Nel mese di novembre il tasso di occupazione in Italia è rimasto al record del 61,8%, ma è cresciuto di altri 30.000 unità il numero delle persone al lavoro, raggiungendo il nuovo massimo storico di 23 milioni 743 mila. Su base annua, parliamo di una crescita di 520 mila, così formata: +551 mila lavoratori dipendenti a tempo indeterminato, +26 mila autonomi e -57 mila contratti a termine. Scende, invece, di 71 mila unità il numero dei disoccupati. Il tasso di disoccupazione arretra al 7,5%, mai così basso dall’aprile del 2009. In forte calo anche gli inattivi, cioè coloro che non lavorano e che non cercano alcun impiego attivamente: -459 mila al 33,1%, pur in risalita su base mensile.

Mai così tante donne al lavoro

L’occupazione record è certamente una buona notizia per il mercato del lavoro italiano, che resta ben sotto la media europea. Anzi, il nostro tasso di occupazione ci vede ultimi in Europa, persino sotto paesi come Grecia e Spagna. La media nell’area era del 77,4% nel terzo trimestre dello scorso anno. E le distanze sono elevatissime riguardo all’occupazione femminile. Mentre nel continente sfiora il 70%, a novembre in Italia risultava in aumento al 52,9%.

Anche in questo caso, però, si è trattato di un nuovo massimo storico sia in termini percentuali che in valore assoluto. Sono 10 milioni e 49 mila le donne al lavoro, in aumento annuale di 257 mila unità. In pratica, circa la metà dei posti di lavoro creati nell’ultimo anno è andata proprio alle donne. Tra gli uomini, il tasso di occupazione rimane stabile al 70,8%: +262 mila. E tra i giovani di età compresa tra 15 e 24 anni, si attesta al 20,2% dal 20% di un anno prima. La media europea supera il 35%, in Germania è sopra il 50%.

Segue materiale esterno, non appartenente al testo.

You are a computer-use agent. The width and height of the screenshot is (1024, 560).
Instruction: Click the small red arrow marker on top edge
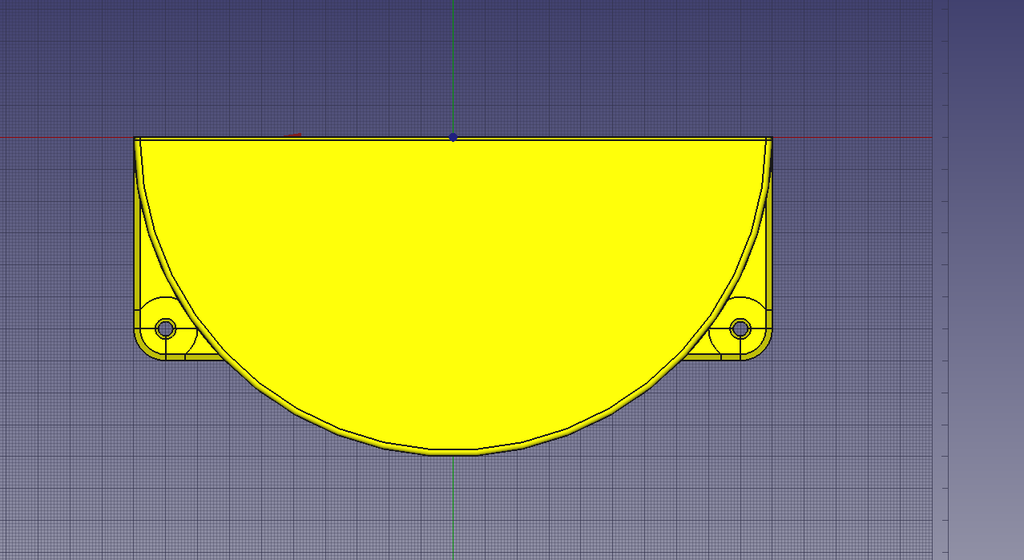click(293, 135)
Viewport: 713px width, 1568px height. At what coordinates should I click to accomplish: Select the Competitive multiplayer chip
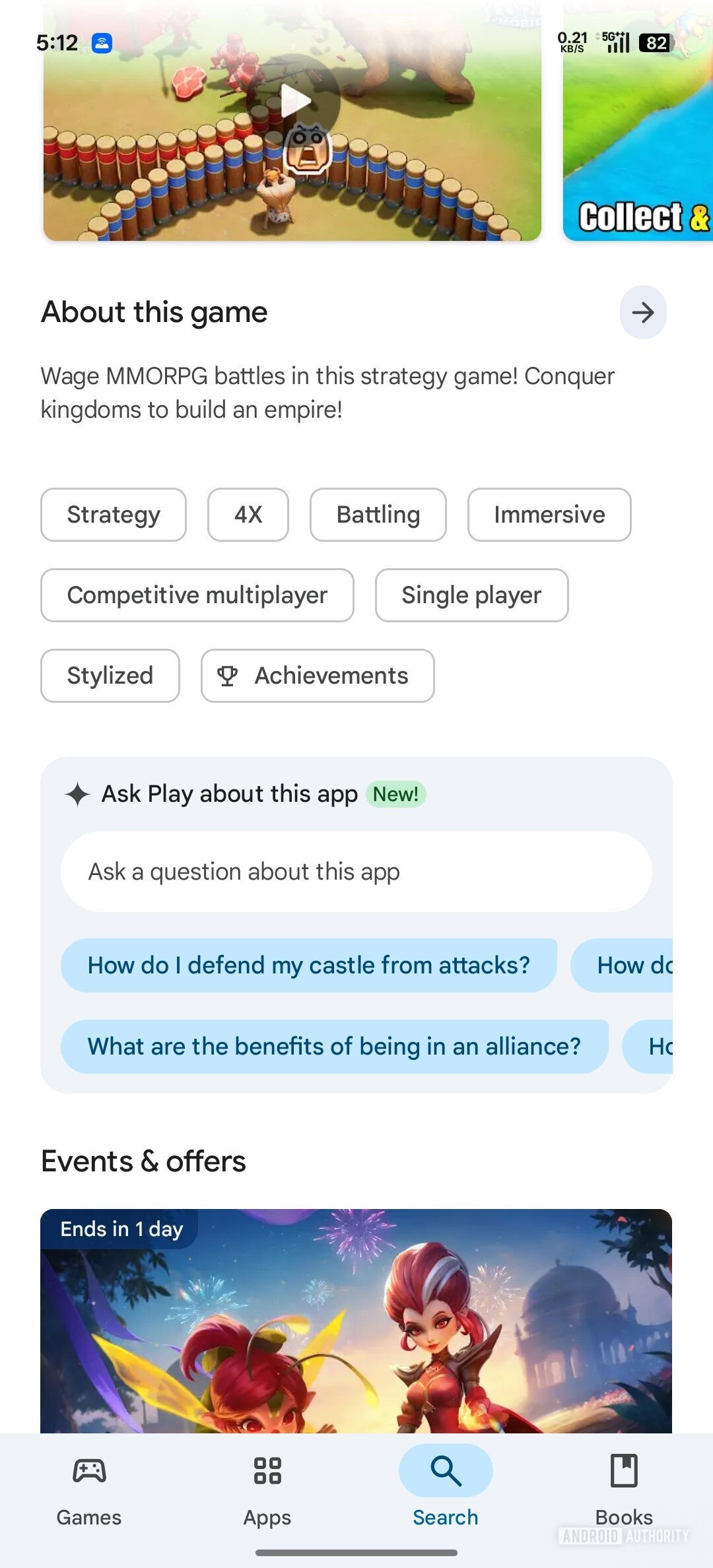(x=197, y=595)
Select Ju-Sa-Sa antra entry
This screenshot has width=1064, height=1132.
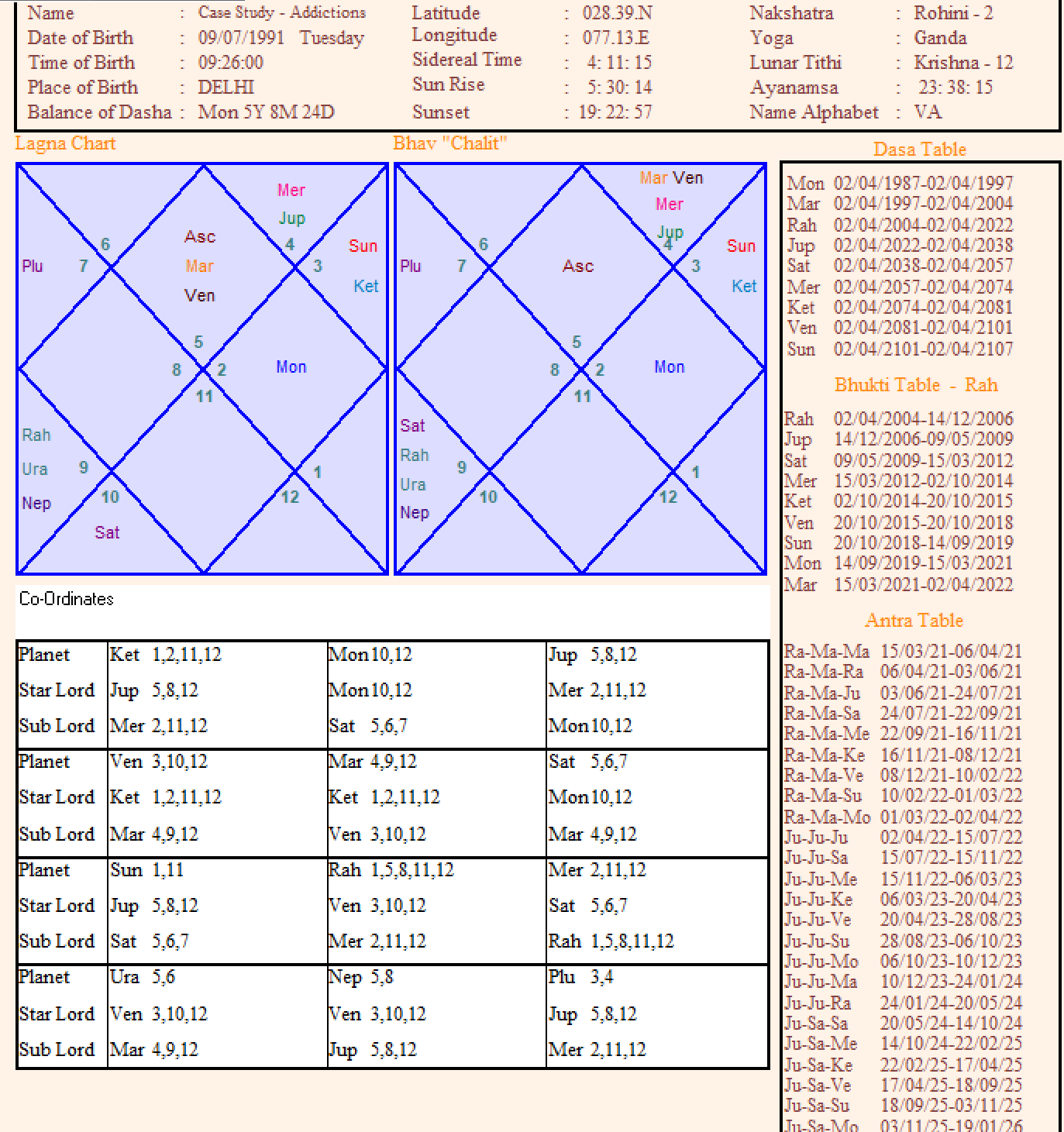(x=903, y=1023)
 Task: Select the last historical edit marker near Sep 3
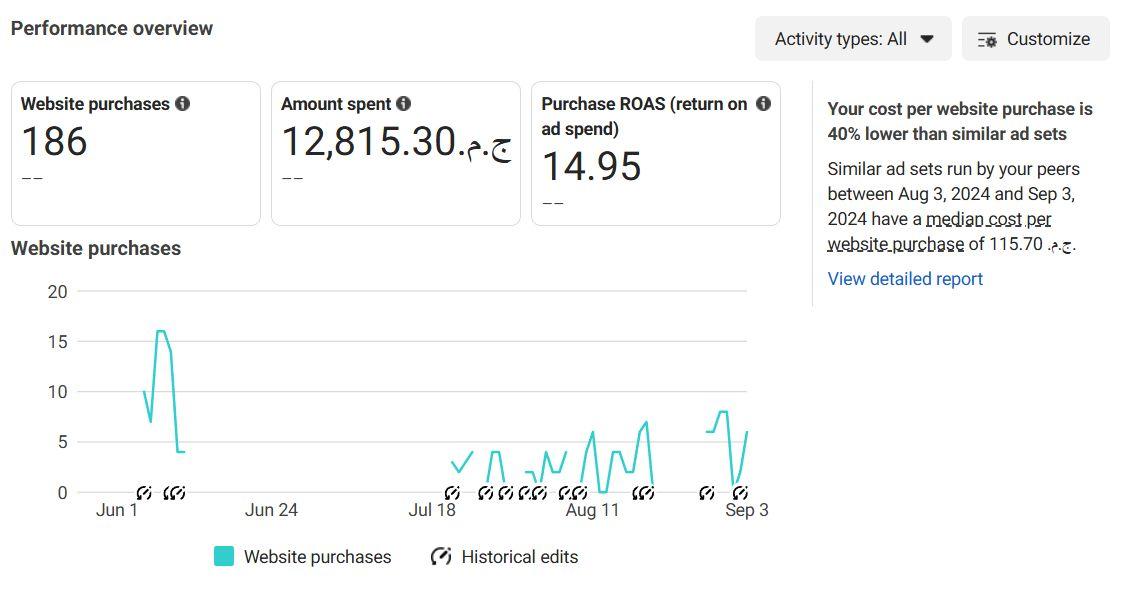coord(739,492)
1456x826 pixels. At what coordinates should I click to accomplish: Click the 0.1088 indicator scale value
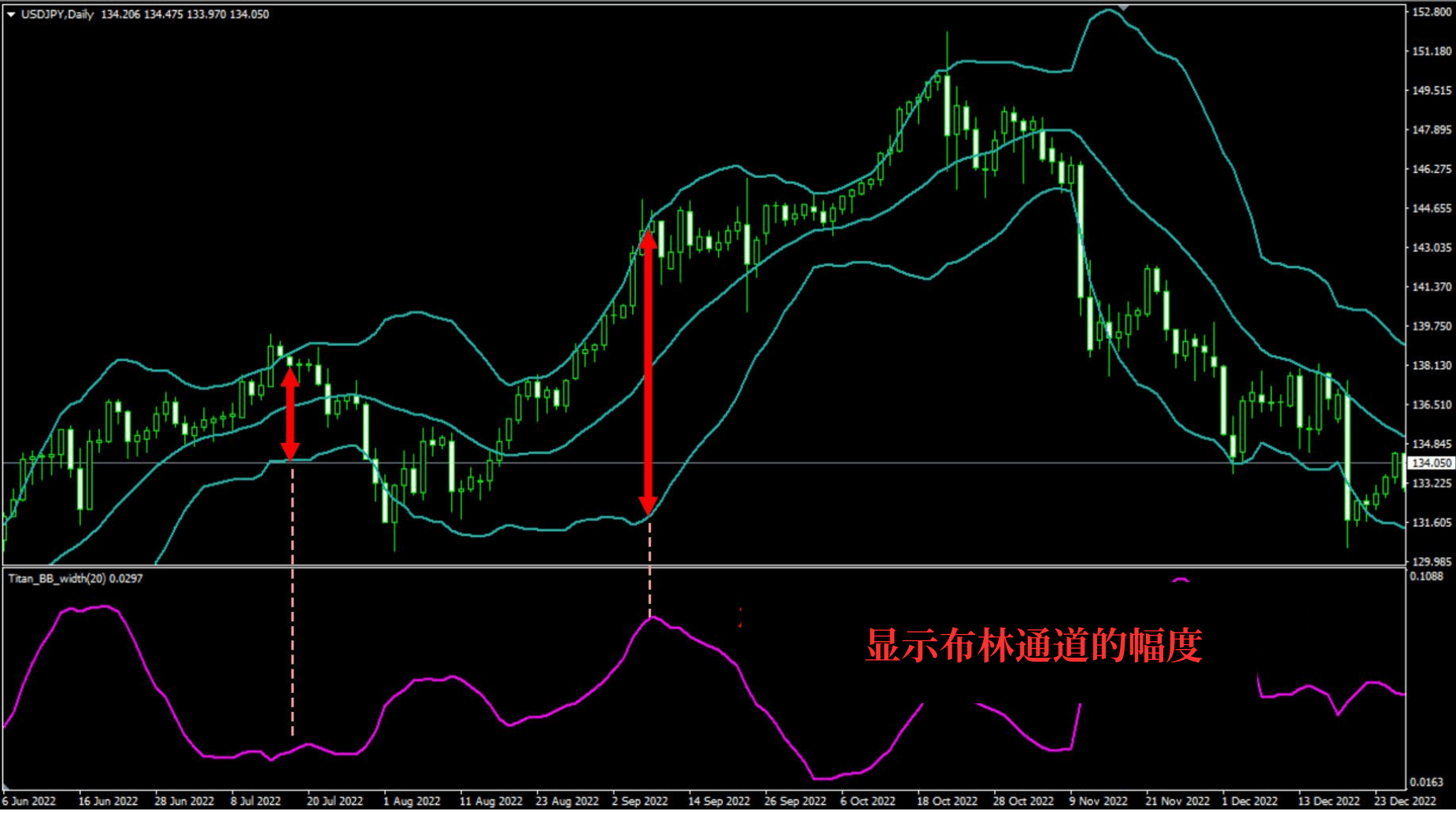tap(1426, 577)
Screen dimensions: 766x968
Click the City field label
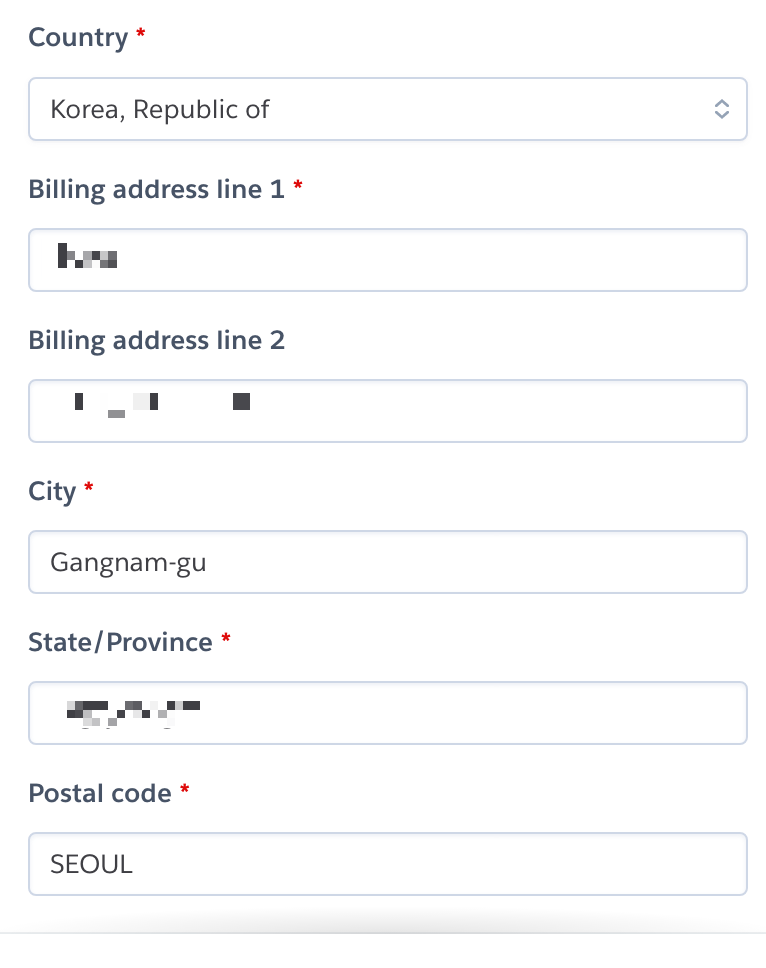52,491
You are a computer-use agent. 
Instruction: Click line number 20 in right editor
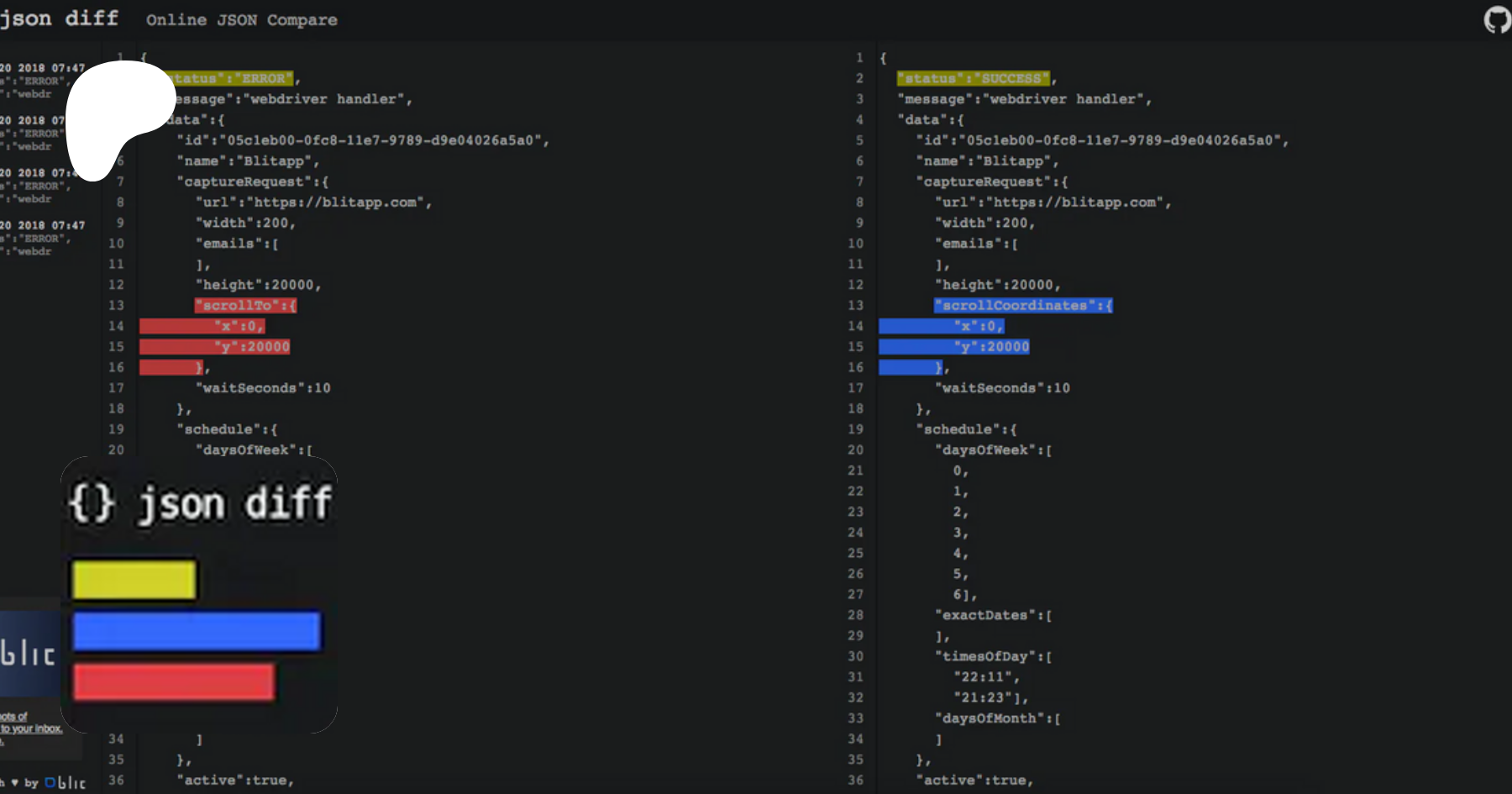pyautogui.click(x=855, y=450)
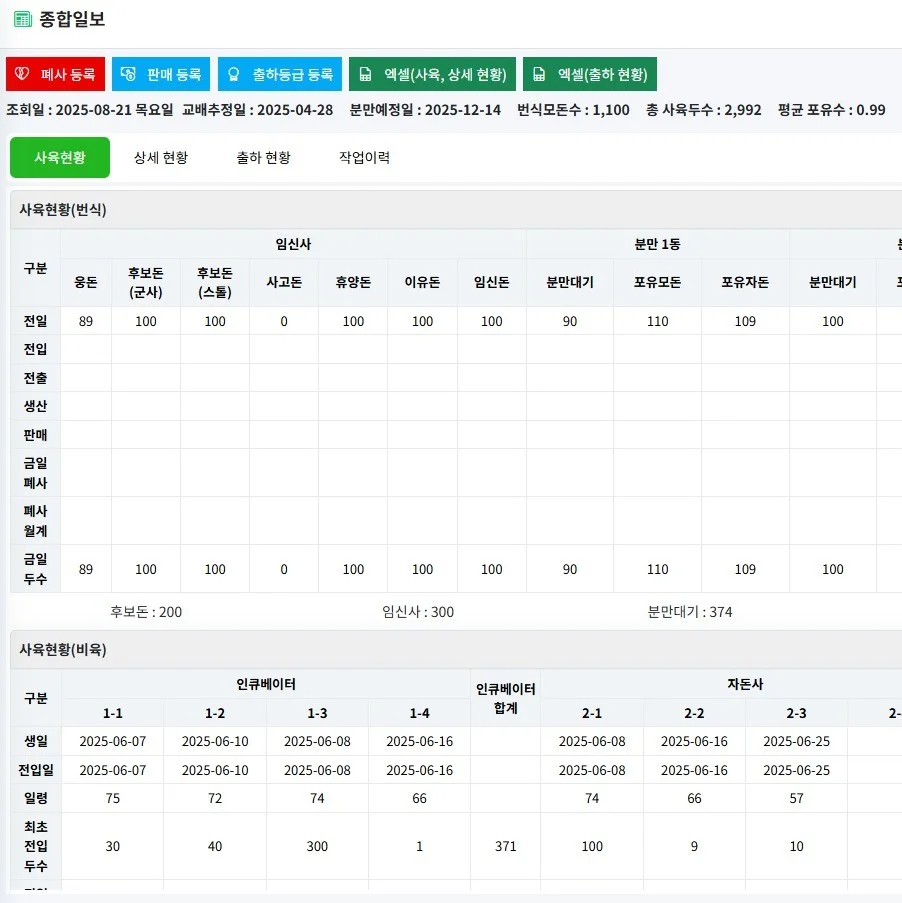Export data via 엑셀(출하 현황) button
Viewport: 902px width, 903px height.
(589, 73)
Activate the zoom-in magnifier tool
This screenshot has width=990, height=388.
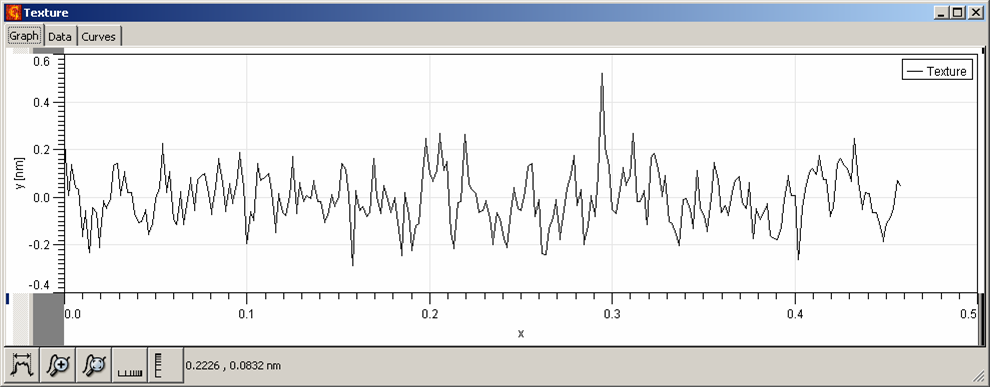point(58,365)
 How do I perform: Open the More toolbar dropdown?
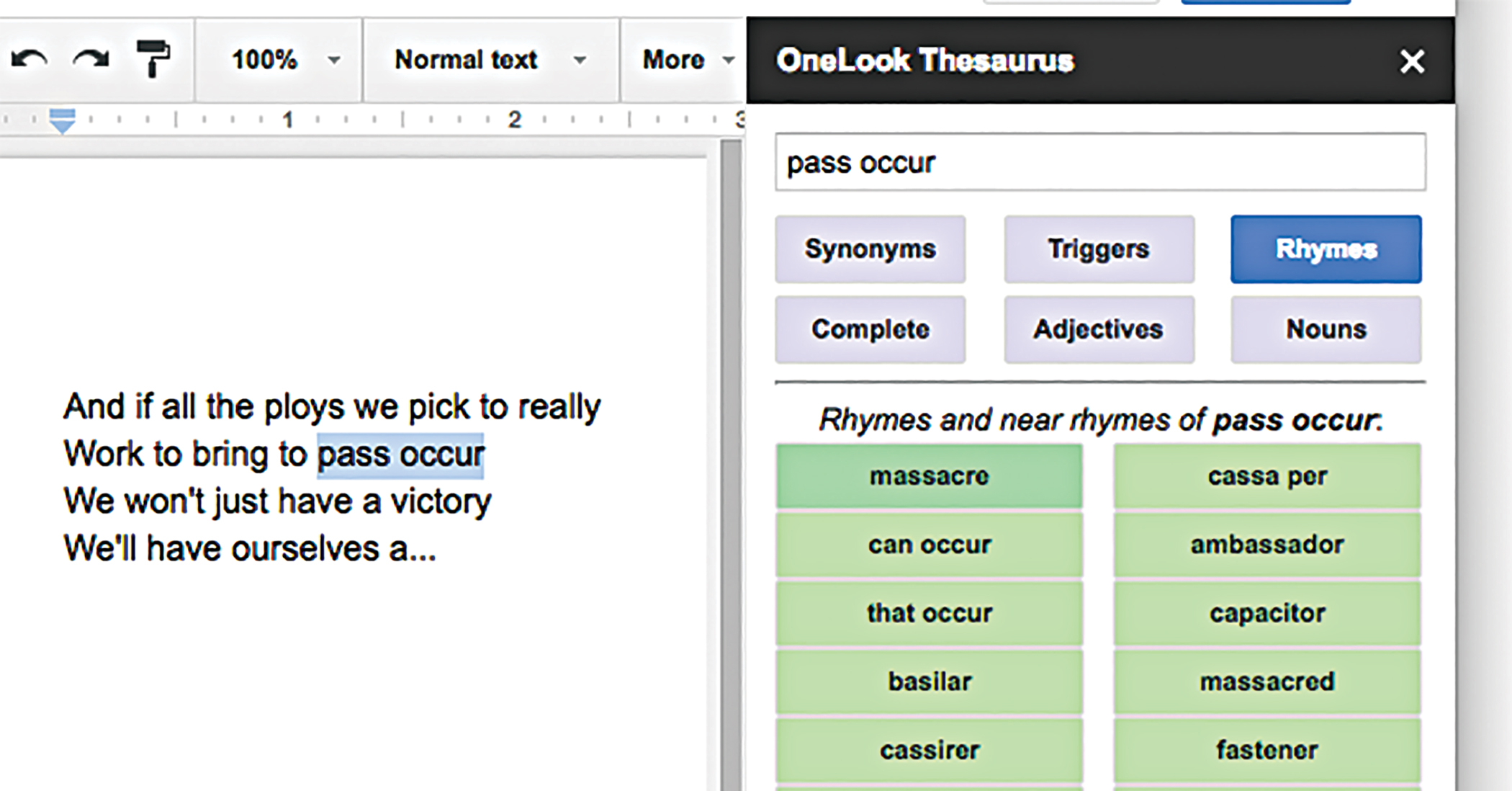(x=686, y=60)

Occupazione record, ma triplo gap da colmare

Questi numeri sono incoraggianti, ma non devono farci dimenticare che dobbiamo colmare un triplo gap: tra occupazione femminile italiana ed europea; tra occupazione giovanile italiana ed europea; tra occupazione settentrionale e meridionale.

Ciò premesso, dobbiamo guardare con soddisfazione ad un dato sopra ogni altro: il calo del tasso di inattività. Ad ottobre era sceso al minimo storico del 32,9%, risalendo al 33,1% a novembre. Resta altissimo, ma la contrazione costante negli ultimi anni ci fa comprendere che gli italiani siano maggiormente propensi al lavoro.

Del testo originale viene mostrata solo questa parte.